• Challenge
Rewrite the entries from the line containing "This screenshot has width=635, height=478." through the line containing "Looking at the screenshot, I should point(558,411).", replacing "Mission Control" with "System Settings" and leaving everything else as it is.

(Source records)

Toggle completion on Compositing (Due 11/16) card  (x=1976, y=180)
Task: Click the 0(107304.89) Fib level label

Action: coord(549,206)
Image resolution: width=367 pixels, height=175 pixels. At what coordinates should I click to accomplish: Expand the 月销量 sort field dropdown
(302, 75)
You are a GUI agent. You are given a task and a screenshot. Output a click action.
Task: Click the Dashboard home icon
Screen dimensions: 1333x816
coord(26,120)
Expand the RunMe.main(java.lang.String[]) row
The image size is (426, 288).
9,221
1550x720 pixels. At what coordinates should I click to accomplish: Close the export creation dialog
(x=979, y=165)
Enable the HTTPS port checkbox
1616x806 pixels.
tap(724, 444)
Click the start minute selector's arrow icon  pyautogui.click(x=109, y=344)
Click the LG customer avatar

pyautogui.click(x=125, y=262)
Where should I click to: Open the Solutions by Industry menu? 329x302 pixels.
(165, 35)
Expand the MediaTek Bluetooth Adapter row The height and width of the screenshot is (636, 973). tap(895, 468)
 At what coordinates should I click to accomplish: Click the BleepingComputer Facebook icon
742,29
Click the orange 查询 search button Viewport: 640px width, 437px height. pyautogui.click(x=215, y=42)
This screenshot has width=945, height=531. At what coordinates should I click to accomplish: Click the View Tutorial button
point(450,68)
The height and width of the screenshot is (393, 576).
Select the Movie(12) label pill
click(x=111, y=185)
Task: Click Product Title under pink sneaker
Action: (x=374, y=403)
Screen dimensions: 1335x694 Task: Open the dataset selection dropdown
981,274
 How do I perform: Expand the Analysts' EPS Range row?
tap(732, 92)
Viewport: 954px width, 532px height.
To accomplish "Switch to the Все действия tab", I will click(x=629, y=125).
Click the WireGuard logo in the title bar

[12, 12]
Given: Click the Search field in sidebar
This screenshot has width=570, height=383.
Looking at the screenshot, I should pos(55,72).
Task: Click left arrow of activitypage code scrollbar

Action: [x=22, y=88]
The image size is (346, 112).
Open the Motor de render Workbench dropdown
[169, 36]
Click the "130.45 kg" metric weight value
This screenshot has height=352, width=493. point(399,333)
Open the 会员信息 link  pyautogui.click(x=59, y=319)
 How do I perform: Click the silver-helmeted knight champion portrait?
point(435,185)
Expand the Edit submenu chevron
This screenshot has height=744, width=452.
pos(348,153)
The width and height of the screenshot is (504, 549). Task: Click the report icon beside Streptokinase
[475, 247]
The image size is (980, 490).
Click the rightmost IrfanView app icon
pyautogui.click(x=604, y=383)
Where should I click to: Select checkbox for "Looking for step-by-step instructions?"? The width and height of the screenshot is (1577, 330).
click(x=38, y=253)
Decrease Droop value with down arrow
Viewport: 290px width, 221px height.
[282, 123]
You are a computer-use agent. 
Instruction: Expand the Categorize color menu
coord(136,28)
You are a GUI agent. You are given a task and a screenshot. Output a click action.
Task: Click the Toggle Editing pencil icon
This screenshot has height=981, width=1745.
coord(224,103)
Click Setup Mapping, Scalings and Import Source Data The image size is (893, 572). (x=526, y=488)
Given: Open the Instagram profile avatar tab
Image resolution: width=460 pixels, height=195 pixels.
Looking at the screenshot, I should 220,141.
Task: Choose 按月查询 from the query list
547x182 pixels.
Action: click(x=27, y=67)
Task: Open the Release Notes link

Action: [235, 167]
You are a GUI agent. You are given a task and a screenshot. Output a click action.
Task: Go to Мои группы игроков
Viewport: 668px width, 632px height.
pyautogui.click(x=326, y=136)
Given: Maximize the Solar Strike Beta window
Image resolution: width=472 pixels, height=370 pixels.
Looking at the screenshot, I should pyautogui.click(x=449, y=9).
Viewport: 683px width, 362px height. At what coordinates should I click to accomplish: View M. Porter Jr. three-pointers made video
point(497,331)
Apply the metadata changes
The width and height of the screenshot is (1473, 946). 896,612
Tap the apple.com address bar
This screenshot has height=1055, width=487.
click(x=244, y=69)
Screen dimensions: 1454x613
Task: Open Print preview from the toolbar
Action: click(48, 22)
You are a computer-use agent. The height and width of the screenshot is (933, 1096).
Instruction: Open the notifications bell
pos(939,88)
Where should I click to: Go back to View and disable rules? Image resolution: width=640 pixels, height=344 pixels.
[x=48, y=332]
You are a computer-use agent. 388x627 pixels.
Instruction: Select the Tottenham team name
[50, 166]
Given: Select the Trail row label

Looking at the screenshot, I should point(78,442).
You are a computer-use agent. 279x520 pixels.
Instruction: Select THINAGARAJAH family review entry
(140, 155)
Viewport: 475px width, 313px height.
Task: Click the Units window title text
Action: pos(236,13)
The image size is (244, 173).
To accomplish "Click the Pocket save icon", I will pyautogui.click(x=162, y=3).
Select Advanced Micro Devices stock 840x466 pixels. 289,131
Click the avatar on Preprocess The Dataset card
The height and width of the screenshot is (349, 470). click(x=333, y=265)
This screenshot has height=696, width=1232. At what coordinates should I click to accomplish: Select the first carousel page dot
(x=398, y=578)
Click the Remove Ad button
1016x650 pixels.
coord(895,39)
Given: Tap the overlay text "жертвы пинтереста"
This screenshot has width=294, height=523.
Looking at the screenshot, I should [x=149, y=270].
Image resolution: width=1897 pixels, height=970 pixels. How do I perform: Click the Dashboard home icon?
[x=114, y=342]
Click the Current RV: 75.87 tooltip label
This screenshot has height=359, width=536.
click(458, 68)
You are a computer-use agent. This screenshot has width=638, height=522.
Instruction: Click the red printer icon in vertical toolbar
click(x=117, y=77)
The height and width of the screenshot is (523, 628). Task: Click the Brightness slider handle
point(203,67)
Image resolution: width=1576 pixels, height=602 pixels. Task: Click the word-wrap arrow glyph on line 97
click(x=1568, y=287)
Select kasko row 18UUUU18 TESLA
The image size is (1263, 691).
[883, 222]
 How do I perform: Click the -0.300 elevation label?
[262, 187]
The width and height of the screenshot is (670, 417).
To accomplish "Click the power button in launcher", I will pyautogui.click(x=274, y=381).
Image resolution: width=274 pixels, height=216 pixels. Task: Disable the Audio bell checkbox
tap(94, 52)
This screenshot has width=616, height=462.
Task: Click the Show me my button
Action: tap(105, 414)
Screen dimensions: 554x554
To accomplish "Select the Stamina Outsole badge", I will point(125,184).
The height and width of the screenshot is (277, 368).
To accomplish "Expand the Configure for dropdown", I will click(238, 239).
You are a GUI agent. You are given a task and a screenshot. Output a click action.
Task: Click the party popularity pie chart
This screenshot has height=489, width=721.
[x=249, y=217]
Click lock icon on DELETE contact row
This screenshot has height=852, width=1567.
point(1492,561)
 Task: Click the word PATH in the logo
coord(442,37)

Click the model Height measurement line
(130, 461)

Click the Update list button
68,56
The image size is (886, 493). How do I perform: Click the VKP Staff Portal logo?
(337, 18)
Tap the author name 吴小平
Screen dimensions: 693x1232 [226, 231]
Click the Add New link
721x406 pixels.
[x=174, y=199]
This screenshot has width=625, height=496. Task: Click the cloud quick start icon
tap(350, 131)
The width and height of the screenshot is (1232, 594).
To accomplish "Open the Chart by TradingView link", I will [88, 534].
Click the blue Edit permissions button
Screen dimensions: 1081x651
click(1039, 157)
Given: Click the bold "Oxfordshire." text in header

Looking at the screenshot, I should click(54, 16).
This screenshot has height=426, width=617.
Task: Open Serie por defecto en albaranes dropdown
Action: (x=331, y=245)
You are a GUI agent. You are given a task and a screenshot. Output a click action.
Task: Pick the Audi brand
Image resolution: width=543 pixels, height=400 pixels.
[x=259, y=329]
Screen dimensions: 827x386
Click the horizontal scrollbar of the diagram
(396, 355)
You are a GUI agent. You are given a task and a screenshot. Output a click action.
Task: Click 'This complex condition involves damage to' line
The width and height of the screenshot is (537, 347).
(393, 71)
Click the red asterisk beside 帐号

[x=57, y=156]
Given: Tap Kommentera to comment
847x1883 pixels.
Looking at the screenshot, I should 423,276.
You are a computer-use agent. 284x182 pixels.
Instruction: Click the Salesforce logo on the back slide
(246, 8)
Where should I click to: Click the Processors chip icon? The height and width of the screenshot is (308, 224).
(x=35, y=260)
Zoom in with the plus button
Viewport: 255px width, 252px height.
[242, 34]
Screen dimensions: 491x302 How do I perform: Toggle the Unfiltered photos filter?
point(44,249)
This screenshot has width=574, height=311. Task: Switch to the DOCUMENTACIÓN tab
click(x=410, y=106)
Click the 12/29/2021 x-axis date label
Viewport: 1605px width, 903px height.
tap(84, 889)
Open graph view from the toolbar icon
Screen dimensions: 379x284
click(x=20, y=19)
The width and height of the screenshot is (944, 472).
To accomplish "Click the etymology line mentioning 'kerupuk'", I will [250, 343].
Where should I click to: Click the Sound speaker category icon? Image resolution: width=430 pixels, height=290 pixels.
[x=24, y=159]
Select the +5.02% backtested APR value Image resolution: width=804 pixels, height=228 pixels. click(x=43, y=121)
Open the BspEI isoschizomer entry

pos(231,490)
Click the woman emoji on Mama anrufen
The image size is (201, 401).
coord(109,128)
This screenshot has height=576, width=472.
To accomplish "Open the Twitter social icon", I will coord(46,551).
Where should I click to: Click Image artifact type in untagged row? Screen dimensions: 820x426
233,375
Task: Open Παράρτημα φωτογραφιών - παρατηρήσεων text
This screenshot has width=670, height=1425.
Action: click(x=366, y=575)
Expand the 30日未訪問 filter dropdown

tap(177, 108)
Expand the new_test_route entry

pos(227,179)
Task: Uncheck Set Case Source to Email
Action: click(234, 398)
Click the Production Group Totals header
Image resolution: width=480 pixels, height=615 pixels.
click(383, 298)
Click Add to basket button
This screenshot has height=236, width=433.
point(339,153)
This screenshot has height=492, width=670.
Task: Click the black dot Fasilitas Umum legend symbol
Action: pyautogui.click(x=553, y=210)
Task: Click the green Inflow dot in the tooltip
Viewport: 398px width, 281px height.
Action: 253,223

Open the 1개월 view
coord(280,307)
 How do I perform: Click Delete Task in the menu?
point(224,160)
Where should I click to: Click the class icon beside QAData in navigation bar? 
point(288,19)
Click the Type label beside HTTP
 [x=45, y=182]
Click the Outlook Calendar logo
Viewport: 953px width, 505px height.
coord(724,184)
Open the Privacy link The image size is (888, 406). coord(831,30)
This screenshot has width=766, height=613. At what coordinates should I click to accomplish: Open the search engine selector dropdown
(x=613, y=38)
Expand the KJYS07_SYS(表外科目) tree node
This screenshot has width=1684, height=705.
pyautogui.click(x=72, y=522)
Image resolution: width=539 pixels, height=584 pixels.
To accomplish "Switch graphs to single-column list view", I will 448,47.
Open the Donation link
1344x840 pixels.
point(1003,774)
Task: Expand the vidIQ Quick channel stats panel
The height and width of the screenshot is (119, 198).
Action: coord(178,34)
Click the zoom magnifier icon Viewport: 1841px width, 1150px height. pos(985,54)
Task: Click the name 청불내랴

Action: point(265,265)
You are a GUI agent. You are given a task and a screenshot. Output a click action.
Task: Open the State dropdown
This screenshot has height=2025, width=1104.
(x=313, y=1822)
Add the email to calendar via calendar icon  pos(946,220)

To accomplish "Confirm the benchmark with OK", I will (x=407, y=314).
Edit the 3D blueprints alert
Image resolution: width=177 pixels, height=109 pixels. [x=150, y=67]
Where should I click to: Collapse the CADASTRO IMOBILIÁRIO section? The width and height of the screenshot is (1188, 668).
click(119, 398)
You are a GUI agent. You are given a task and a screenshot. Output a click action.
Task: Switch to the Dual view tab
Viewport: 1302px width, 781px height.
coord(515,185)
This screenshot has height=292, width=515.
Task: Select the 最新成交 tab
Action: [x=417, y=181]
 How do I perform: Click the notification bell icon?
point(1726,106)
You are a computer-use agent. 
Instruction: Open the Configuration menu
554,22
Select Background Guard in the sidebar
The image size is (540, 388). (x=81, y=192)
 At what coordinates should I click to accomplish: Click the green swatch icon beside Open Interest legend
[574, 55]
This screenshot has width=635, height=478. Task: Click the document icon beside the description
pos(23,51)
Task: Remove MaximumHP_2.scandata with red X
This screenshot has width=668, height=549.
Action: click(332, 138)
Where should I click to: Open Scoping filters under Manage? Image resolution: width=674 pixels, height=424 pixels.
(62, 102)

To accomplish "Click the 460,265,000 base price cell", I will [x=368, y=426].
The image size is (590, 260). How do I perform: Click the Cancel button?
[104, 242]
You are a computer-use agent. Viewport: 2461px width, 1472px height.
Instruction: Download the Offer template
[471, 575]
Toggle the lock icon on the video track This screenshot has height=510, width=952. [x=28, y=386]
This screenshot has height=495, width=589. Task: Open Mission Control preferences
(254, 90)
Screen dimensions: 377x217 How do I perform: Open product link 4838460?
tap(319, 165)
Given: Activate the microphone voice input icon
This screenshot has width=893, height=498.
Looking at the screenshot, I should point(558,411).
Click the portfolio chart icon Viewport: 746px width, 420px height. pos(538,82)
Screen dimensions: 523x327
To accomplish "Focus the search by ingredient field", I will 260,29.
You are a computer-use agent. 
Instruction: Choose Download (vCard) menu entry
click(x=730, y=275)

• Right answer
This screenshot has width=635, height=478. Task: Click the document icon beside the description
pos(23,51)
Task: Remove MaximumHP_2.scandata with red X
This screenshot has width=668, height=549.
Action: click(332, 138)
Where should I click to: Open Scoping filters under Manage? Image resolution: width=674 pixels, height=424 pixels.
(62, 102)

To accomplish "Click the 460,265,000 base price cell", I will [x=368, y=426].
The image size is (590, 260). How do I perform: Click the Cancel button?
[104, 242]
You are a computer-use agent. Viewport: 2461px width, 1472px height.
Instruction: Download the Offer template
[471, 575]
Toggle the lock icon on the video track This screenshot has height=510, width=952. [x=28, y=386]
This screenshot has height=495, width=589. Task: Open System Settings preferences
(254, 90)
Screen dimensions: 377x217 How do I perform: Open product link 4838460?
tap(319, 165)
Given: Activate the microphone voice input icon
This screenshot has width=893, height=498.
Looking at the screenshot, I should point(558,411).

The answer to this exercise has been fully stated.